» Collected data:
>>>

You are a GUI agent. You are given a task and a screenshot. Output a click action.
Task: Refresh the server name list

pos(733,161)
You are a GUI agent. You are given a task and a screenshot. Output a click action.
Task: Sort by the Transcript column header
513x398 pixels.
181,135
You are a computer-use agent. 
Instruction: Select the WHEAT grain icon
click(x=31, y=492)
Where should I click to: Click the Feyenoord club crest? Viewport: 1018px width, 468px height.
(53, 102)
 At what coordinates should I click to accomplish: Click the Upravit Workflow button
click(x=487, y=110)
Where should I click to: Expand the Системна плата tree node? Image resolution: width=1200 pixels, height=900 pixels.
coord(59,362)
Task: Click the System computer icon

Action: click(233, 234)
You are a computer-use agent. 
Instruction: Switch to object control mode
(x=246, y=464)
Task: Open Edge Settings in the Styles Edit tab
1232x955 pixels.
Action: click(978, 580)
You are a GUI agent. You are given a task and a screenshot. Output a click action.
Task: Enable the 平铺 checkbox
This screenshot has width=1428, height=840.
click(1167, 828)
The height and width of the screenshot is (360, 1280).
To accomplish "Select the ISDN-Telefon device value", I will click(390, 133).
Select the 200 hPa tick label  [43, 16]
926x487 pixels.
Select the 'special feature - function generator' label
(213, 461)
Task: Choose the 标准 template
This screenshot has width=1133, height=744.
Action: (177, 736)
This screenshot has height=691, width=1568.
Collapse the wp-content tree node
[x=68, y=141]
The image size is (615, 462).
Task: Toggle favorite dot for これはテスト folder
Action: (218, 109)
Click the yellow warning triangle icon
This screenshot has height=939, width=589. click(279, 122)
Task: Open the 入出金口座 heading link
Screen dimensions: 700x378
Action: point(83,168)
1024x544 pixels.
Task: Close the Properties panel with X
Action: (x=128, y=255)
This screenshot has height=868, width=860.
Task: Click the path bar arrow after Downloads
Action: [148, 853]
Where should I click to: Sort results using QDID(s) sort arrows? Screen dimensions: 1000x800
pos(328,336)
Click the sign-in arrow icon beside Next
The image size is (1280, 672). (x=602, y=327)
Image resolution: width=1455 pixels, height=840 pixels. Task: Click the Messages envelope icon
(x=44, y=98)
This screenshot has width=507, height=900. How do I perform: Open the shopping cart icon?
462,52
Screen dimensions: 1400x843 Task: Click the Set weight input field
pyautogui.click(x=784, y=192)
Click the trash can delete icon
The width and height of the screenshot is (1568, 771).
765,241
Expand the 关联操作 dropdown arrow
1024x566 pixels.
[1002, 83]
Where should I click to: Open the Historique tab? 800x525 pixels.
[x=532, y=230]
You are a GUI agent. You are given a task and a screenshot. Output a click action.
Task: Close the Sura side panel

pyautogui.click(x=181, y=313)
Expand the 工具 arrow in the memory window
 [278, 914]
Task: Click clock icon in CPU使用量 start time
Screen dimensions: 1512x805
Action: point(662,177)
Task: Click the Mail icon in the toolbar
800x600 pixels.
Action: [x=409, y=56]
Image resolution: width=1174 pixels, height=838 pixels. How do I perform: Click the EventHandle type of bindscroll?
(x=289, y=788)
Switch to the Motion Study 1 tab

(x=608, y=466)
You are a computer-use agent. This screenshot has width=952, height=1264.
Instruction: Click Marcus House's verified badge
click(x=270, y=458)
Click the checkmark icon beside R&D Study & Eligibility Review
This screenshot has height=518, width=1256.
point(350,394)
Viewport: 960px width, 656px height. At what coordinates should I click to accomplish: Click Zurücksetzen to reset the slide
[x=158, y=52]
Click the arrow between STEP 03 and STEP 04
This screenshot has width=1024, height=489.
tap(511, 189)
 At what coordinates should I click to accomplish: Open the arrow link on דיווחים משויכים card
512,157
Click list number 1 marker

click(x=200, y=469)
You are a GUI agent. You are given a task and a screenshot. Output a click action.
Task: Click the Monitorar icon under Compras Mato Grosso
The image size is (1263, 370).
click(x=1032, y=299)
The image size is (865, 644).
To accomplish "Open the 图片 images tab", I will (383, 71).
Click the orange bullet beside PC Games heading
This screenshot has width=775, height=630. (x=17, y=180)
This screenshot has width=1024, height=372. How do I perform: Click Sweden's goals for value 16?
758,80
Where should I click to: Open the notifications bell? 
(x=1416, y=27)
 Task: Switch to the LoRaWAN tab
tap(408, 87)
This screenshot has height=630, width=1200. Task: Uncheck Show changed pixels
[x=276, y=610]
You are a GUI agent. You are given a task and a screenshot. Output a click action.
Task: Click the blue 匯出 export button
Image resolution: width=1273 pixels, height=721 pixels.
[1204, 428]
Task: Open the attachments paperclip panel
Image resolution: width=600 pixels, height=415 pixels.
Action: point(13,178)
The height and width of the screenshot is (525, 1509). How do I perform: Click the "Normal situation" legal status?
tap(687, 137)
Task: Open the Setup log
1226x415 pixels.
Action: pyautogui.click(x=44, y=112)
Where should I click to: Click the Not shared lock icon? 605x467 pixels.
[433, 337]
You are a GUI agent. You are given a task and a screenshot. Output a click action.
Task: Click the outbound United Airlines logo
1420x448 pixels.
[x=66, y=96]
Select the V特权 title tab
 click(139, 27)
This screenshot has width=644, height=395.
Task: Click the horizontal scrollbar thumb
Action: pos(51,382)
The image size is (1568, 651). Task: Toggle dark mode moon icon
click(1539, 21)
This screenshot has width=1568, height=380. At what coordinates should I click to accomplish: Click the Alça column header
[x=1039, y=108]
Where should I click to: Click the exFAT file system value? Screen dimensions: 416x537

<<<

» Problem description: Reproduce every line above, keeping each word exactly as it appears.

» Task response:
You are a GUI agent. You are given a task and a screenshot. Output a click action.
Task: Refresh the server name list

pos(733,161)
You are a GUI agent. You are given a task and a screenshot. Output a click action.
Task: Sort by the Transcript column header
513x398 pixels.
181,135
You are a computer-use agent. 
Instruction: Select the WHEAT grain icon
click(x=31, y=492)
Where should I click to: Click the Feyenoord club crest? Viewport: 1018px width, 468px height.
(53, 102)
 At what coordinates should I click to accomplish: Click the Upravit Workflow button
click(x=487, y=110)
Where should I click to: Expand the Системна плата tree node? Image resolution: width=1200 pixels, height=900 pixels.
coord(59,362)
Task: Click the System computer icon

Action: click(233, 234)
You are a computer-use agent. 
Instruction: Switch to object control mode
(x=246, y=464)
Task: Open Edge Settings in the Styles Edit tab
1232x955 pixels.
Action: click(978, 580)
You are a GUI agent. You are given a task and a screenshot. Output a click action.
Task: Enable the 平铺 checkbox
This screenshot has width=1428, height=840.
click(1167, 828)
The height and width of the screenshot is (360, 1280).
To accomplish "Select the ISDN-Telefon device value", I will click(390, 133).
Select the 200 hPa tick label  [43, 16]
926x487 pixels.
Select the 'special feature - function generator' label
(213, 461)
Task: Choose the 标准 template
This screenshot has width=1133, height=744.
Action: (177, 736)
This screenshot has height=691, width=1568.
Collapse the wp-content tree node
[x=68, y=141]
The image size is (615, 462).
Task: Toggle favorite dot for これはテスト folder
Action: (218, 109)
Click the yellow warning triangle icon
This screenshot has height=939, width=589. click(279, 122)
Task: Open the 入出金口座 heading link
Screen dimensions: 700x378
Action: point(83,168)
1024x544 pixels.
Task: Close the Properties panel with X
Action: (x=128, y=255)
This screenshot has height=868, width=860.
Task: Click the path bar arrow after Downloads
Action: [148, 853]
Where should I click to: Sort results using QDID(s) sort arrows? Screen dimensions: 1000x800
pos(328,336)
Click the sign-in arrow icon beside Next
The image size is (1280, 672). (x=602, y=327)
Image resolution: width=1455 pixels, height=840 pixels. Task: Click the Messages envelope icon
(x=44, y=98)
This screenshot has width=507, height=900. How do I perform: Open the shopping cart icon?
462,52
Screen dimensions: 1400x843 Task: Click the Set weight input field
pyautogui.click(x=784, y=192)
Click the trash can delete icon
The width and height of the screenshot is (1568, 771).
765,241
Expand the 关联操作 dropdown arrow
1024x566 pixels.
[1002, 83]
Where should I click to: Open the Historique tab? 800x525 pixels.
[x=532, y=230]
You are a GUI agent. You are given a task and a screenshot. Output a click action.
Task: Close the Sura side panel

pyautogui.click(x=181, y=313)
Expand the 工具 arrow in the memory window
 [278, 914]
Task: Click clock icon in CPU使用量 start time
Screen dimensions: 1512x805
Action: point(662,177)
Task: Click the Mail icon in the toolbar
800x600 pixels.
Action: [x=409, y=56]
Image resolution: width=1174 pixels, height=838 pixels. How do I perform: Click the EventHandle type of bindscroll?
(x=289, y=788)
Switch to the Motion Study 1 tab

(x=608, y=466)
You are a computer-use agent. This screenshot has width=952, height=1264.
Instruction: Click Marcus House's verified badge
click(x=270, y=458)
Click the checkmark icon beside R&D Study & Eligibility Review
This screenshot has height=518, width=1256.
point(350,394)
Viewport: 960px width, 656px height. At what coordinates should I click to accomplish: Click Zurücksetzen to reset the slide
[x=158, y=52]
Click the arrow between STEP 03 and STEP 04
This screenshot has width=1024, height=489.
tap(511, 189)
 At what coordinates should I click to accomplish: Open the arrow link on דיווחים משויכים card
512,157
Click list number 1 marker

click(x=200, y=469)
You are a GUI agent. You are given a task and a screenshot. Output a click action.
Task: Click the Monitorar icon under Compras Mato Grosso
The image size is (1263, 370).
click(x=1032, y=299)
The image size is (865, 644).
To accomplish "Open the 图片 images tab", I will (383, 71).
Click the orange bullet beside PC Games heading
This screenshot has width=775, height=630. (x=17, y=180)
This screenshot has width=1024, height=372. How do I perform: Click Sweden's goals for value 16?
758,80
Where should I click to: Open the notifications bell? 
(x=1416, y=27)
 Task: Switch to the LoRaWAN tab
tap(408, 87)
This screenshot has height=630, width=1200. Task: Uncheck Show changed pixels
[x=276, y=610]
You are a GUI agent. You are given a task and a screenshot. Output a click action.
Task: Click the blue 匯出 export button
Image resolution: width=1273 pixels, height=721 pixels.
[1204, 428]
Task: Open the attachments paperclip panel
Image resolution: width=600 pixels, height=415 pixels.
Action: point(13,178)
The height and width of the screenshot is (525, 1509). How do I perform: Click the "Normal situation" legal status?
tap(687, 137)
Task: Open the Setup log
1226x415 pixels.
Action: pyautogui.click(x=44, y=112)
Where should I click to: Click the Not shared lock icon? 605x467 pixels.
[433, 337]
You are a GUI agent. You are given a task and a screenshot. Output a click action.
Task: Click the outbound United Airlines logo
1420x448 pixels.
[x=66, y=96]
Select the V特权 title tab
 click(139, 27)
This screenshot has width=644, height=395.
Task: Click the horizontal scrollbar thumb
Action: pos(51,382)
The image size is (1568, 651). Task: Toggle dark mode moon icon
click(1539, 21)
This screenshot has width=1568, height=380. At what coordinates should I click to accomplish: Click the Alça column header
[x=1039, y=108]
Where should I click to: Click the exFAT file system value? Screen dimensions: 416x537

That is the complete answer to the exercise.